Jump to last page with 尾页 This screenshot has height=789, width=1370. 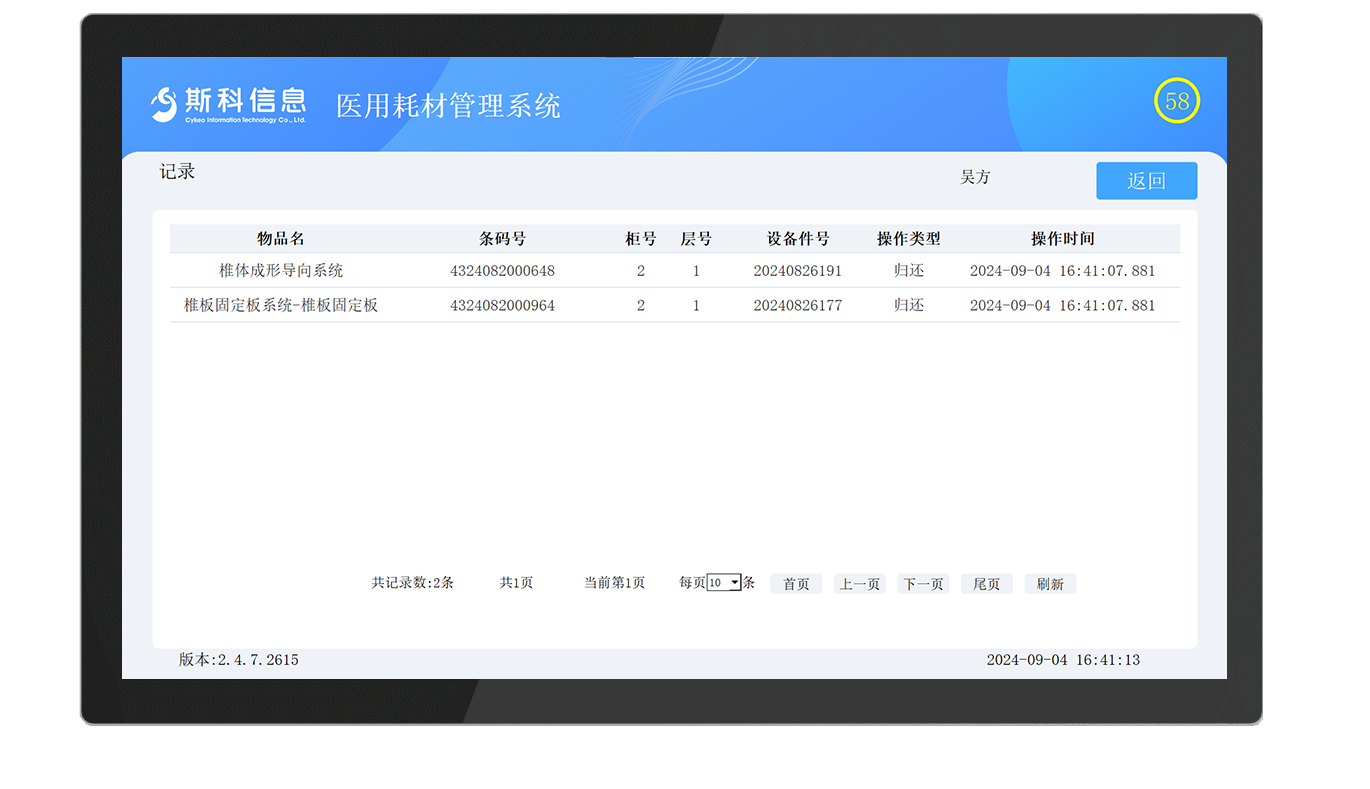[x=986, y=584]
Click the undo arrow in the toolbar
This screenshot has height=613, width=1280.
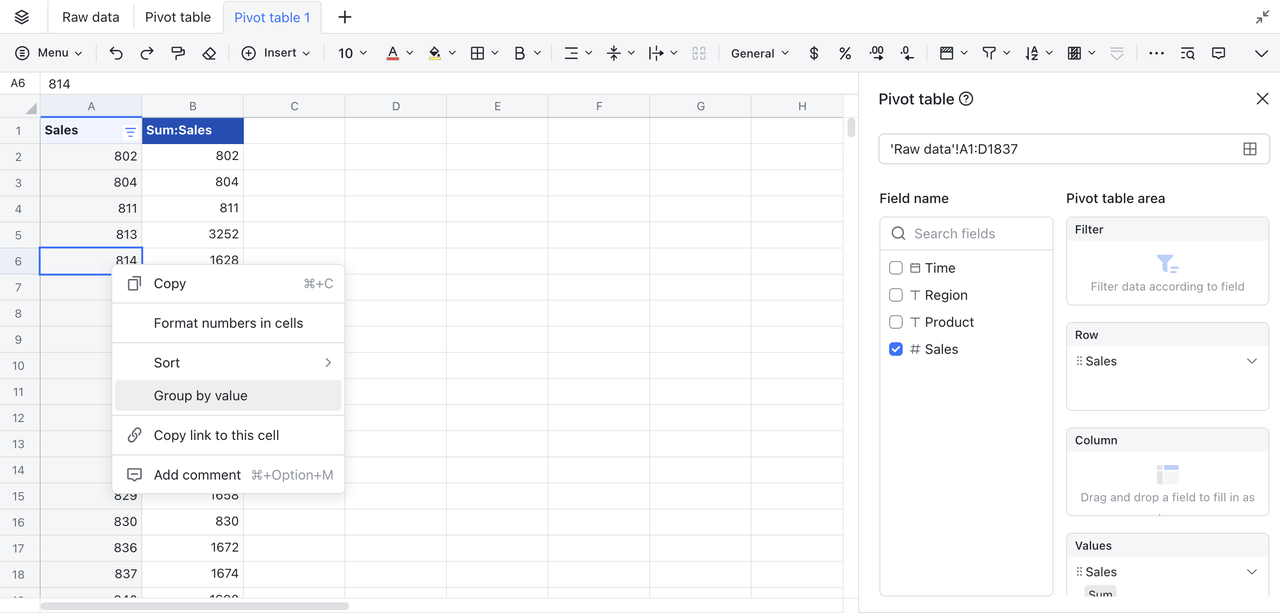pos(116,53)
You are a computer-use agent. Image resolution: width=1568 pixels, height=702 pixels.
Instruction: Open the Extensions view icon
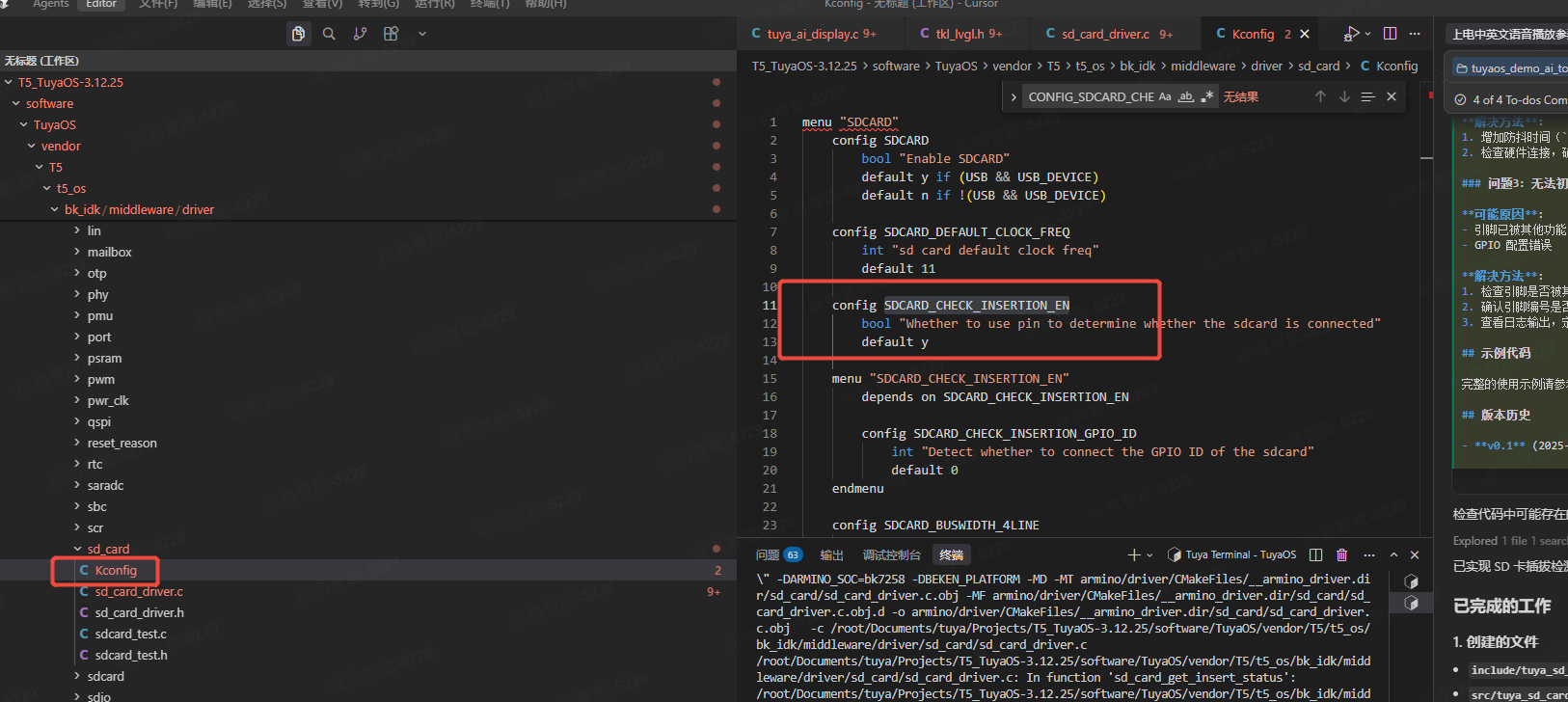point(391,34)
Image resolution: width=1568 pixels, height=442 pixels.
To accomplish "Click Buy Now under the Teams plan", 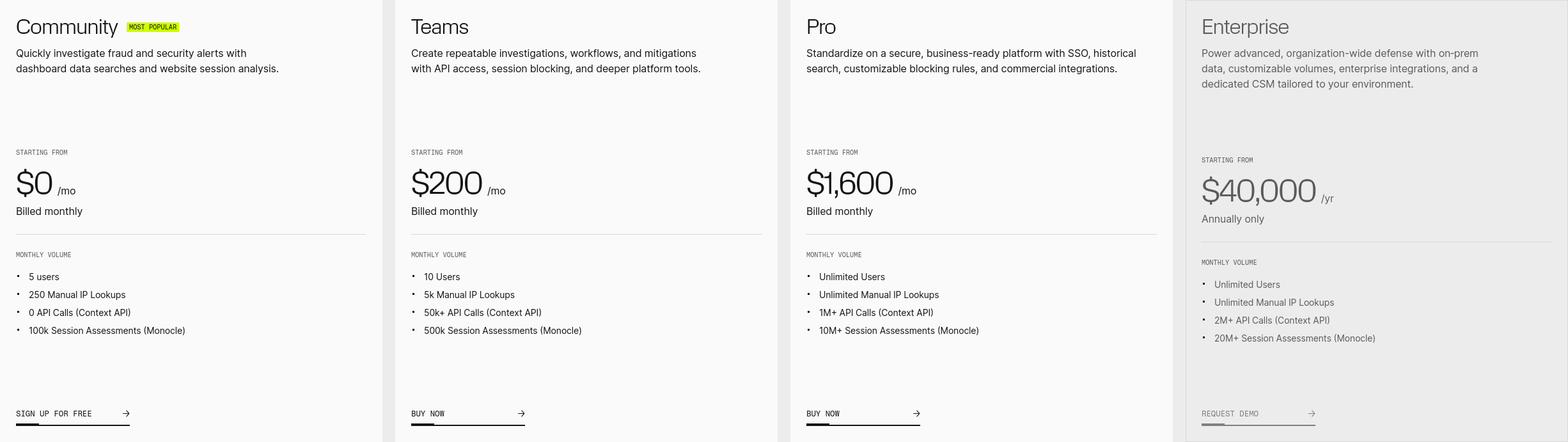I will click(428, 414).
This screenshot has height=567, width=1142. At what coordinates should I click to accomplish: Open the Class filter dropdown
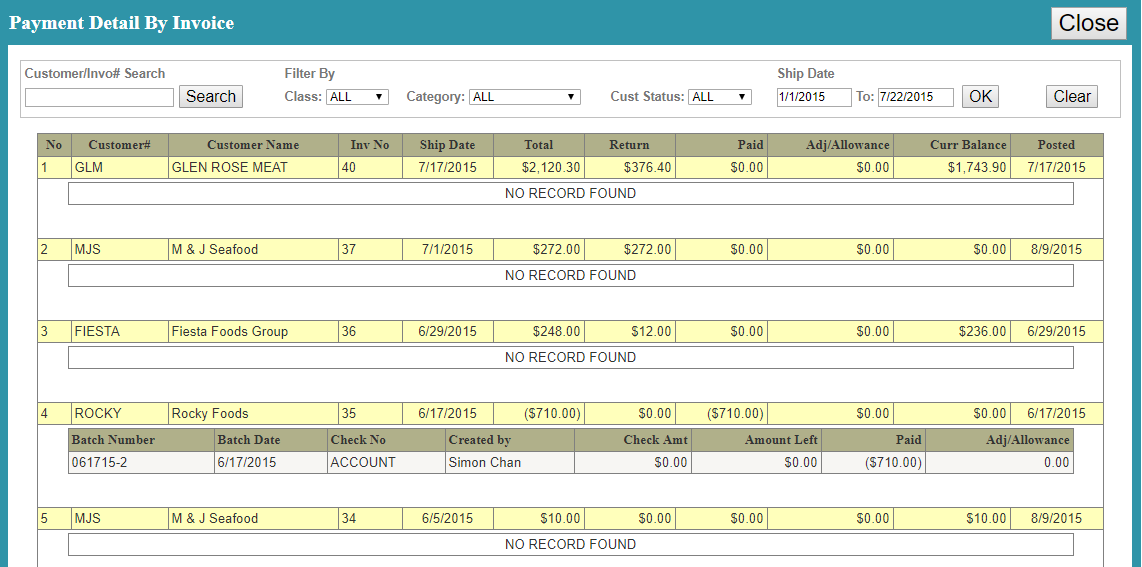(357, 97)
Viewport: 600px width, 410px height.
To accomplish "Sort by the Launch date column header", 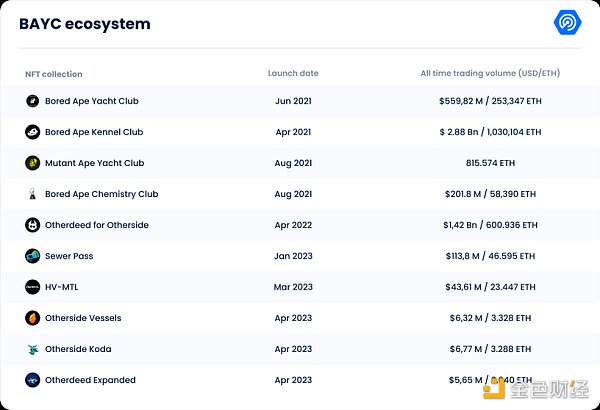I will click(293, 74).
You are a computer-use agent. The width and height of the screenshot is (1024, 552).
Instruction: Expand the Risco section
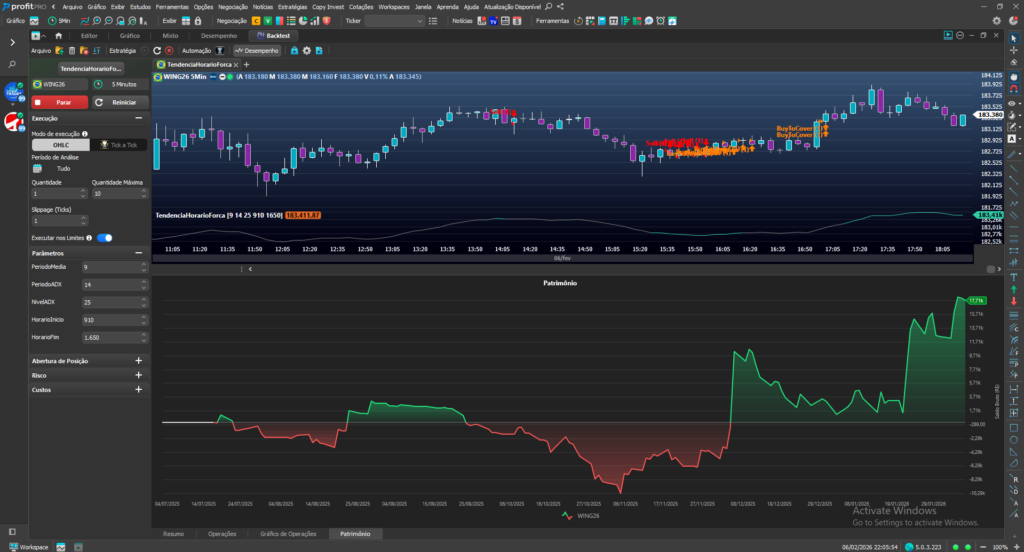pyautogui.click(x=138, y=375)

※

§ **Your objective**
When a line in the material above includes the word "agent", copy that line.

§ **Your response**
You are a computer-use agent. Image resolution: width=1568 pixels, height=702 pixels.
You are a computer-use agent. The width and height of the screenshot is (1024, 552).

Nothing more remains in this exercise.